- Texto de origem -
============

Pode o jornalismo fazer escolhas de cobertura com base em preferências políticas?
Lula durante evento em Berlim, na Alemanha, em dezembro: imprensa investiga sítio em Atibaia (SP) e tríplex no Guarujá (SP)
O jornalismo de verão no Brasil está patinando em gelo fino. O assédio a Lula é intenso, mas também desperta todo o tipo de suspeitas. O jornalismo está em frenesi, salivando ante a possibilidade, que enfim parece dotada de alguma plausibilidade, de derrubar um gigante. E o antipetismo vai junto, em júbilo. Neste quadro, complicadíssimo, apenas os mais radicais têm certezas. Muitas certezas.
Não sei dizer quanto aos fatos, mas presto muito atenção no jornalismo que protagoniza este momento. Publicam-se muitas coisas sensatas e muitas asneiras sobre a cobertura e as colunas desses dias. Cada post esconde uma deontologia, conjunto de “podes-não podes” de uma determinada profissão, algumas muito inquietantes.
Há 25 anos sou professor de jornalismo. Há uns 15 ensino política, democracia e comunicação política para futuros jornalistas. E acho que tudo podia ser menos complicado se ficassem claras, para leitores e jornalistas, as regrinhas simples que apresento abaixo:
1) A marcação forte, sem deixar espaço, “sobre pressão”, não só é tolerável como é desejável no jornalismo político. Em outras formas de jornalismo, como o especializado em vida privada de celebridades, é assédio. Mas no jornalismo que cobre fatos e pessoas do mundo da política é um serviço à democracia acompanhar com proximidade, investigar com minúcia, trazer ao público tudo o que for relevante.
Quanto mais o ator político sentir o sopro do jornalismo no seu cangote, a marcação cerrada da imprensa e dos formadores de opinião, mais se sentirá constrangido a comportar-se como se deve.
2) Ninguém que esteja ou tenha passado pela vida pública deve ser poupado dos constrangimentos do jornalismo. Não importam os seus méritos presentes e passados, as suas virtudes cívicas, o que a pátria lhe deve, o sentimento público sobre o seu caráter. Não esperem que alguém seja poupado.

============

- Exercícios -
A - Transcreva do texto sobre jornalismo político o trecho que vai de "Há 25 anos sou" até "como se deve.", inclusive.
B - Dê sequência ao texto sobre jornalismo político, começando logo depois da última frase apresentada.

- Dados disponíveis -
============

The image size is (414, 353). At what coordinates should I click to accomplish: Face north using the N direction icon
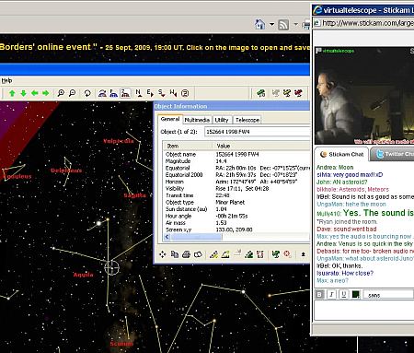(x=139, y=93)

============

- Respostas do exercício -
A -
Há 25 anos sou professor de jornalismo. Há uns 15 ensino política, democracia e comunicação política para futuros jornalistas. E acho que tudo podia ser menos complicado se ficassem claras, para leitores e jornalistas, as regrinhas simples que apresento abaixo:
1) A marcação forte, sem deixar espaço, “sobre pressão”, não só é tolerável como é desejável no jornalismo político. Em outras formas de jornalismo, como o especializado em vida privada de celebridades, é assédio. Mas no jornalismo que cobre fatos e pessoas do mundo da política é um serviço à democracia acompanhar com proximidade, investigar com minúcia, trazer ao público tudo o que for relevante.
Quanto mais o ator político sentir o sopro do jornalismo no seu cangote, a marcação cerrada da imprensa e dos formadores de opinião, mais se sentirá constrangido a comportar-se como se deve.

B -
3) É normal que partidos, grupos e atores políticos hegemônicos sejam submetidos a um monitoramento ainda mais intenso do que os outros. No seu quarto mandato presidencial consecutivo, é natural que a luz que se projeta sobre o PT e seus quadros seja bem mais intensa do que a projetada sobre qualquer outra força política.
Faz parte do ônus do próprio sucesso e há uma boa razão democrática: longas hegemonias são sempre desconfortáveis para a democracia; é preciso reforçar os constrangimentos sobre elas para que se mantenham virtuosas.
4) Por essas mesmas razões, o jornalismo tem que ter ainda mais cuidado ao acompanhar, monitorar e investigar os ditos e feitos dos atores políticos mais visíveis ou mais hegemônicos. A leviandade, o erro factual, a preguiça, o descuido, o sensacionalismo, podem pôr tudo a perder – e o que era um constrangimento para tornar o político vulnerável diante do olhar do público (pró-democracia) torna-se uma distorção voluntária para tornar o político simplesmente mais vulnerável para os seus adversários (ato antidemocrático).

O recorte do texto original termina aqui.